### Action item
Every entry should be repeated exactly as written.

### Stored items from a collection
* * *
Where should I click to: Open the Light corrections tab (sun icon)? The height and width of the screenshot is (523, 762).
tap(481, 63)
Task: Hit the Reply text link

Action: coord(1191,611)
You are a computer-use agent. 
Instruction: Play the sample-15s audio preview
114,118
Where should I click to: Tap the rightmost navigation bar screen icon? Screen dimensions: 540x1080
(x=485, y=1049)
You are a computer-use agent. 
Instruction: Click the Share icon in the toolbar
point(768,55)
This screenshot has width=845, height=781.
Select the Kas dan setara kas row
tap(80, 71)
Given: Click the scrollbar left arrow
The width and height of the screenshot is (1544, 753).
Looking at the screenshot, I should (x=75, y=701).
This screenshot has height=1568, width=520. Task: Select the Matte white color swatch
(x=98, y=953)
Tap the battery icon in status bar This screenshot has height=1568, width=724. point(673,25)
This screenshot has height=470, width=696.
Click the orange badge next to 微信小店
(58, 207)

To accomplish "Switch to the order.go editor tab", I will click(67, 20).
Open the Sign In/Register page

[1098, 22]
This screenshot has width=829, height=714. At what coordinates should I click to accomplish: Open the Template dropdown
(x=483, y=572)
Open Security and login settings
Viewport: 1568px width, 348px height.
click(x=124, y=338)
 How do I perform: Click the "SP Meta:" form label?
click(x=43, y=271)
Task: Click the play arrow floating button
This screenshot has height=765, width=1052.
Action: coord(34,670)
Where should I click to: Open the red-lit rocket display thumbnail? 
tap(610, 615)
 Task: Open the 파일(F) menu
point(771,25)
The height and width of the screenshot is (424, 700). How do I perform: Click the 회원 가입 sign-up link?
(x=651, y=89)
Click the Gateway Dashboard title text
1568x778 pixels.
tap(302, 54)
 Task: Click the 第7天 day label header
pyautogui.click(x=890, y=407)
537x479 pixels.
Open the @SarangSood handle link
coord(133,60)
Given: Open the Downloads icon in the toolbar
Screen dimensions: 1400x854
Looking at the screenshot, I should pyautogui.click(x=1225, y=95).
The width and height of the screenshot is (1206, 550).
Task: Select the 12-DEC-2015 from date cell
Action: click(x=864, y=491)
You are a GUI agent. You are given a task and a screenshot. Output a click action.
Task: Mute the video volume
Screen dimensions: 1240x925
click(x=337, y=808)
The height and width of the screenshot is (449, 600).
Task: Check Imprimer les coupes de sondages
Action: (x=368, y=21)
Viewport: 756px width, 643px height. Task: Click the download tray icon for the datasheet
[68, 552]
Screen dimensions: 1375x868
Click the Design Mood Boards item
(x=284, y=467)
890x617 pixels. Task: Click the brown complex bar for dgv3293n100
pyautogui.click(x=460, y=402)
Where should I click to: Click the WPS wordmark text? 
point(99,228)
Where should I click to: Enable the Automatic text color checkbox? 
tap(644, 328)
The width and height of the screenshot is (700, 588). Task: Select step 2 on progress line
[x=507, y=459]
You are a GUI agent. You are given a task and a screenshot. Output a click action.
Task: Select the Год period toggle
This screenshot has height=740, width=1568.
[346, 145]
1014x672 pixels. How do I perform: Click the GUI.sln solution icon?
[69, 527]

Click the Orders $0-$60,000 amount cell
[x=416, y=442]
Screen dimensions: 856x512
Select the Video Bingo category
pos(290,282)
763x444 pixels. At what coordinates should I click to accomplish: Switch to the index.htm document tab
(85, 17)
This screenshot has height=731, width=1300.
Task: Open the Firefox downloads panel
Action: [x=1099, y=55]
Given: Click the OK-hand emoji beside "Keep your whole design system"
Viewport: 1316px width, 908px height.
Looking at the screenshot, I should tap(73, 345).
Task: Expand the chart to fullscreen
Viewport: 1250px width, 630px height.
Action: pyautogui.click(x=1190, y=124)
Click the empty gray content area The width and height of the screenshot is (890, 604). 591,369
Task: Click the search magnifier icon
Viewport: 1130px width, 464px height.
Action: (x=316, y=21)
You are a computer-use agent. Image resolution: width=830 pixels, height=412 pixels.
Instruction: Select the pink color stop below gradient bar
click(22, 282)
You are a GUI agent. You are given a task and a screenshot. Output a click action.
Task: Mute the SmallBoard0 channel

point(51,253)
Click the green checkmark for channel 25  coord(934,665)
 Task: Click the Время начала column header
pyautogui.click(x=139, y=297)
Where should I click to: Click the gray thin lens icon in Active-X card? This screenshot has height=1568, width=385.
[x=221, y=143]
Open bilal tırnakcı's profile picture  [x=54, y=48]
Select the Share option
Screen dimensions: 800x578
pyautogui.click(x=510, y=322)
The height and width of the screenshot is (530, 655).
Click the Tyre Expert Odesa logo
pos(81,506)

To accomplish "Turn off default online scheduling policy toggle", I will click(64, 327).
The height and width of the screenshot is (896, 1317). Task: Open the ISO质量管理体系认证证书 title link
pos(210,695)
* * *
### Answer for this exercise
Where should I click to: Open the Light corrections tab (sun icon)? The height and width of the screenshot is (523, 762).
tap(481, 63)
Task: Hit the Reply text link

Action: coord(1191,611)
You are a computer-use agent. 
Instruction: Play the sample-15s audio preview
114,118
Where should I click to: Tap the rightmost navigation bar screen icon? Screen dimensions: 540x1080
(x=485, y=1049)
You are a computer-use agent. 
Instruction: Click the Share icon in the toolbar
point(768,55)
This screenshot has width=845, height=781.
Select the Kas dan setara kas row
tap(80, 71)
Given: Click the scrollbar left arrow
The width and height of the screenshot is (1544, 753).
Looking at the screenshot, I should (x=75, y=701).
This screenshot has height=1568, width=520. Task: Select the Matte white color swatch
(x=98, y=953)
Tap the battery icon in status bar This screenshot has height=1568, width=724. point(673,25)
This screenshot has height=470, width=696.
Click the orange badge next to 微信小店
(58, 207)

To accomplish "Switch to the order.go editor tab", I will click(67, 20).
Open the Sign In/Register page

[1098, 22]
This screenshot has width=829, height=714. At what coordinates should I click to accomplish: Open the Template dropdown
(x=483, y=572)
Open Security and login settings
Viewport: 1568px width, 348px height.
click(x=124, y=338)
 How do I perform: Click the "SP Meta:" form label?
click(x=43, y=271)
Task: Click the play arrow floating button
This screenshot has height=765, width=1052.
Action: coord(34,670)
Where should I click to: Open the red-lit rocket display thumbnail? 
tap(610, 615)
 Task: Open the 파일(F) menu
point(771,25)
The height and width of the screenshot is (424, 700). How do I perform: Click the 회원 가입 sign-up link?
(x=651, y=89)
Click the Gateway Dashboard title text
1568x778 pixels.
tap(302, 54)
 Task: Click the 第7天 day label header
pyautogui.click(x=890, y=407)
537x479 pixels.
Open the @SarangSood handle link
coord(133,60)
Given: Open the Downloads icon in the toolbar
Screen dimensions: 1400x854
Looking at the screenshot, I should pyautogui.click(x=1225, y=95).
The width and height of the screenshot is (1206, 550).
Task: Select the 12-DEC-2015 from date cell
Action: click(x=864, y=491)
You are a GUI agent. You are given a task and a screenshot. Output a click action.
Task: Mute the video volume
Screen dimensions: 1240x925
click(x=337, y=808)
The height and width of the screenshot is (449, 600).
Task: Check Imprimer les coupes de sondages
Action: (x=368, y=21)
Viewport: 756px width, 643px height. Task: Click the download tray icon for the datasheet
[68, 552]
Screen dimensions: 1375x868
Click the Design Mood Boards item
(x=284, y=467)
890x617 pixels. Task: Click the brown complex bar for dgv3293n100
pyautogui.click(x=460, y=402)
Where should I click to: Click the WPS wordmark text? 
point(99,228)
Where should I click to: Enable the Automatic text color checkbox? 
tap(644, 328)
The width and height of the screenshot is (700, 588). Task: Select step 2 on progress line
[x=507, y=459]
You are a GUI agent. You are given a task and a screenshot. Output a click action.
Task: Select the Год period toggle
This screenshot has height=740, width=1568.
[346, 145]
1014x672 pixels. How do I perform: Click the GUI.sln solution icon?
[69, 527]

Click the Orders $0-$60,000 amount cell
[x=416, y=442]
Screen dimensions: 856x512
Select the Video Bingo category
pos(290,282)
763x444 pixels. At what coordinates should I click to accomplish: Switch to the index.htm document tab
(85, 17)
This screenshot has height=731, width=1300.
Task: Open the Firefox downloads panel
Action: [x=1099, y=55]
Given: Click the OK-hand emoji beside "Keep your whole design system"
Viewport: 1316px width, 908px height.
Looking at the screenshot, I should tap(73, 345).
Task: Expand the chart to fullscreen
Viewport: 1250px width, 630px height.
Action: pyautogui.click(x=1190, y=124)
Click the empty gray content area The width and height of the screenshot is (890, 604). 591,369
Task: Click the search magnifier icon
Viewport: 1130px width, 464px height.
Action: (x=316, y=21)
You are a computer-use agent. Image resolution: width=830 pixels, height=412 pixels.
Instruction: Select the pink color stop below gradient bar
click(22, 282)
You are a GUI agent. You are given a task and a screenshot. Output a click action.
Task: Mute the SmallBoard0 channel

point(51,253)
Click the green checkmark for channel 25  coord(934,665)
 Task: Click the Время начала column header
pyautogui.click(x=139, y=297)
Where should I click to: Click the gray thin lens icon in Active-X card? This screenshot has height=1568, width=385.
[x=221, y=143]
Open bilal tırnakcı's profile picture  [x=54, y=48]
Select the Share option
Screen dimensions: 800x578
pyautogui.click(x=510, y=322)
The height and width of the screenshot is (530, 655).
Click the Tyre Expert Odesa logo
pos(81,506)

To accomplish "Turn off default online scheduling policy toggle", I will click(64, 327).
The height and width of the screenshot is (896, 1317). Task: Open the ISO质量管理体系认证证书 title link
pos(210,695)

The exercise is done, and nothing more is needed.